There are really only two ways to tour Australia: horseback and 4×4 treks into the Outback to catch sights of which kangaroos and the rainbow-colored Uluru are best known, or smooth sailing along Australia’s lush coastline, for an unforgettable marine adventure. If you’re into water sports rather than the desert, dream up your route, and find an Australian boat charter to get the most of your Sunburnt Country vacation.
The Whitsundays, QLD
Sailing in Australia begins with a visit to the continent’s main hot-spot, the Whitsunday Islands. Located off the coast of Queensland, and consisting of around a hundred islands, the Whitsundays are bound to make an avid sailor out of you. Let the azure waters and orderly, tourist-friendly Airlie Beach Whitsunday Tours be your first stop before heading on to explore Australia’s best known island National Parks. Your journey must be topped off with either diving or snorkeling at the Great Barrier Reef, for a complete Australian marine adventure!
Fraser Island, QLD
Head down the Great Sandy Strait in order to marvel at Australia’s sandy beauty, Fraser Island. This is the world’s largest island, riddled with inland lakes, lush rainforests, eucalyptus forests, and the chance to see a dingo in its natural habitat. There is no doubt the Great Sandy Strait is among the world’s best charter destinations.
Moreton Bay, QLD
Conveniently close to Brisbane, is your shot at some of the best angling in Australia. As a busy commercial port, there is plenty of land-based activities, but the waters are what make it unique: prepare yourself for a near-cinematic experience –swim with dolphins and explore the Bay’s many charted shipwrecks.
Sydney Harbor, NSW
The white sails of the Opera House are twice as lovely when seen from the white sails of a boat. This is the most metropolitan port in Australia, allowing you to breathe in city life while remaining on a boat, ready for further sailing. But head north for a while, and you will come across a whimsical town, Pittwater, where you can truly admire at the lifelong bond Aussies have with their boats and bays.
Lake Macquarie, NSW
150 km north of Sydney Harbor is Lake Macquarie, a body of water vastly larger, and not nearly as busy. If you are staying in Sydney, this is your chance to get away from the big city-busy dock rush. When you tire of sailing, you can always go on an expedition to nearby Caves Beach, Redhead Beach, and the wild Watagan Mountains. Keep in mind, however, that commercial shipping is prohibited on Lake Macquarie.
The Kimberley Coast, WA
The best way to explore Kimberley Coast on the north-eastern shoreline is by boat, and due to its extreme isolation, sometimes, this is the only way. Appreciate the remote Prince Regent and Drysdale River National Parks upon the shoreline as you cruise waters best navigated from May to October. This trip is perfect for the adventurous spirits looking to dip their anchors in wild waters, but be wary if you are swimming, as the area is reputed for sharks and crocodiles.

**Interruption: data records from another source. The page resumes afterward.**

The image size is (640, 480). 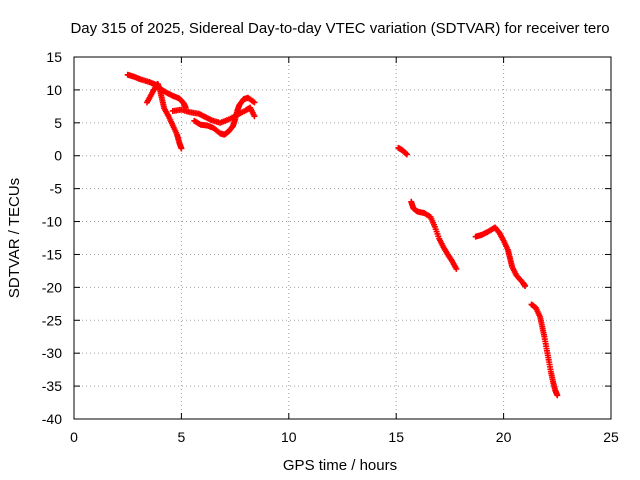 What do you see at coordinates (58, 156) in the screenshot?
I see `y-tick-label: 0` at bounding box center [58, 156].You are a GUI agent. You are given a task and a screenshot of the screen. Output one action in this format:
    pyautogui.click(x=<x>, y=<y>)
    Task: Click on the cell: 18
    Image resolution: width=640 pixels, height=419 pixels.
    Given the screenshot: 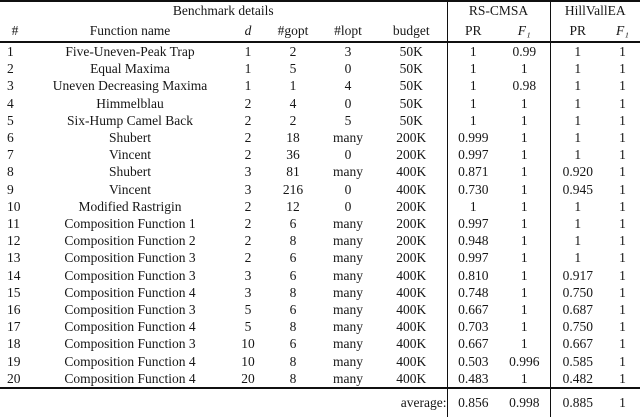 What is the action you would take?
    pyautogui.click(x=293, y=138)
    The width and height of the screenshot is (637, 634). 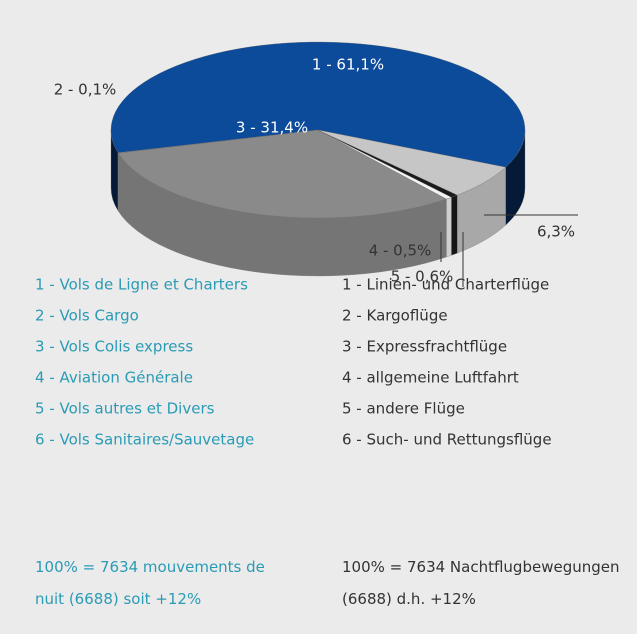 I want to click on legend-fr: 5 - Vols autres et Divers, so click(x=125, y=409).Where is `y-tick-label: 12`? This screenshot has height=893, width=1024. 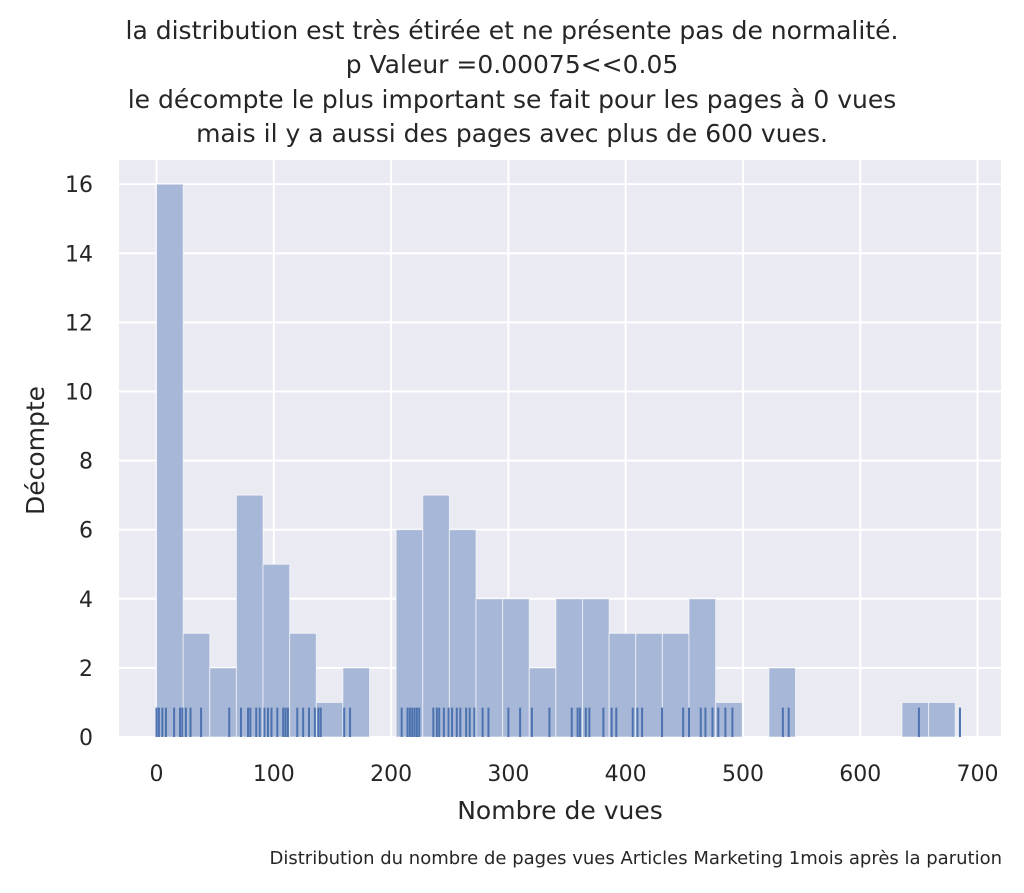 y-tick-label: 12 is located at coordinates (79, 324).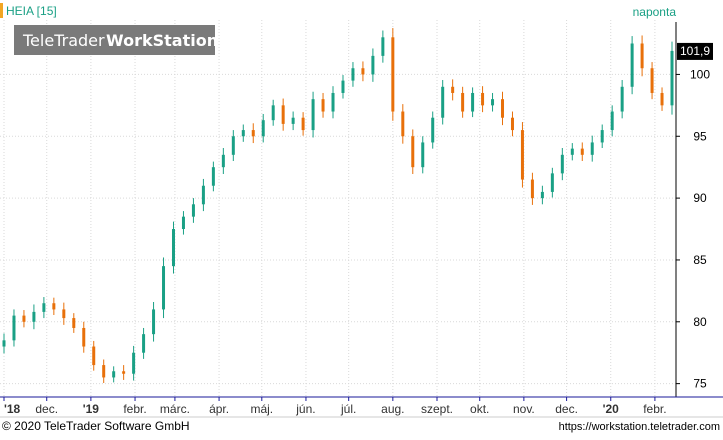  I want to click on teletrader-logo, so click(114, 40). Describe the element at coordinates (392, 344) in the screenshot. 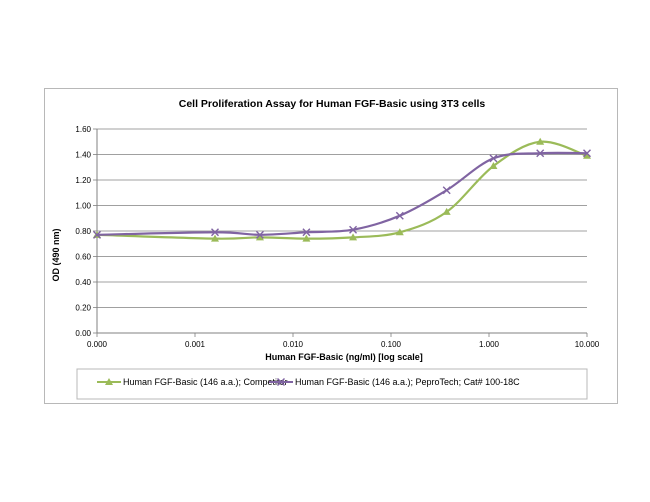

I see `x-tick-label: 0.100` at that location.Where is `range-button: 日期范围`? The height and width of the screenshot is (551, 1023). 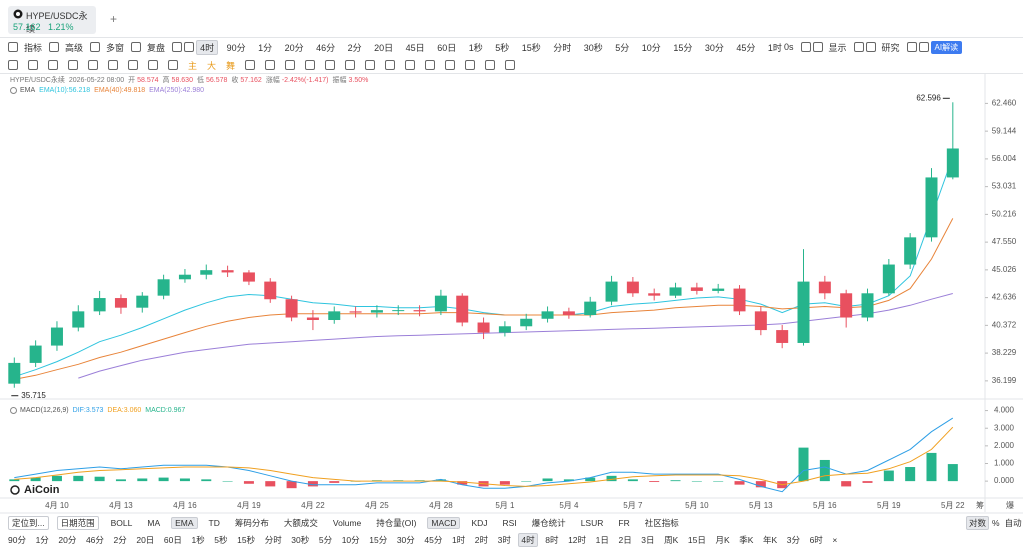
range-button: 日期范围 is located at coordinates (78, 523).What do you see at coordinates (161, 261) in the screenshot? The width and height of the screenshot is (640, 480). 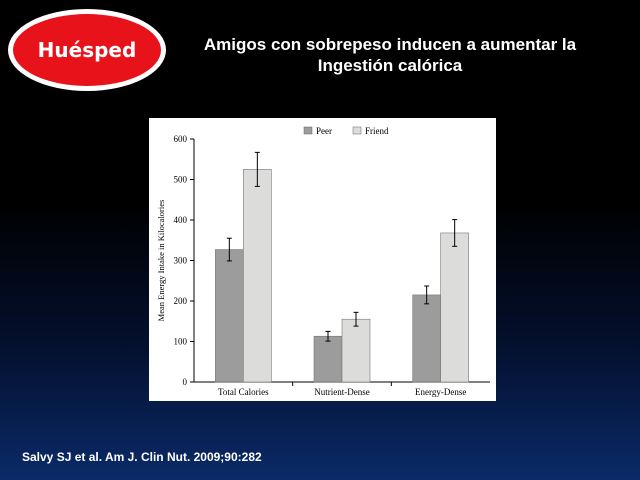 I see `y-axis-title: Mean Energy Intake in Kilocalories` at bounding box center [161, 261].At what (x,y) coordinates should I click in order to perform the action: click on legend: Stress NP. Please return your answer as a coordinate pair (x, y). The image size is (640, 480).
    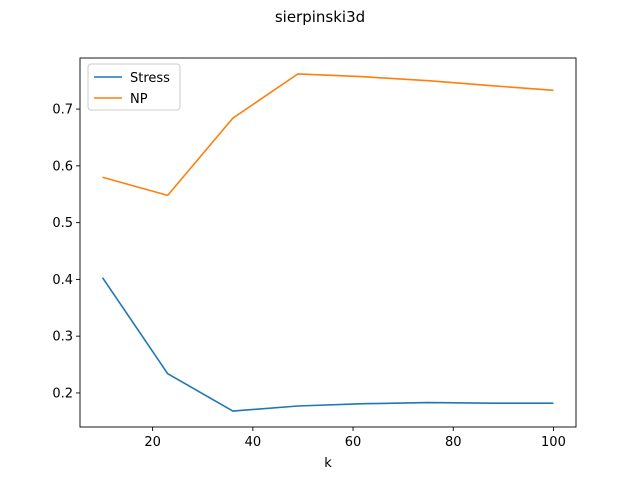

D’Entrecasteaux Channel, WA
If you are in Western Australia, and have a mind to visit Tasmania, arguably the wildest and most splendid region of the continent, be sure to dock at D’Entrecasteaux Channel, and engage with the many, many other boats in the area – in fact, D’Entrecasteaux is known for having the busiest ports in Australia at any given time. It is also home to the Bruny Island Ocean Race, Australia’s oldest yacht race.
Geographe Bay, WA
This is the location of the most posh port on Australia’s west coast, Port Geographe Marina. This bay comes with a well-stocked chandlery, a wide range of port facilities, and the vicinity of the Busselton Jetty coral, which is where you should plan your next snorkeling trip.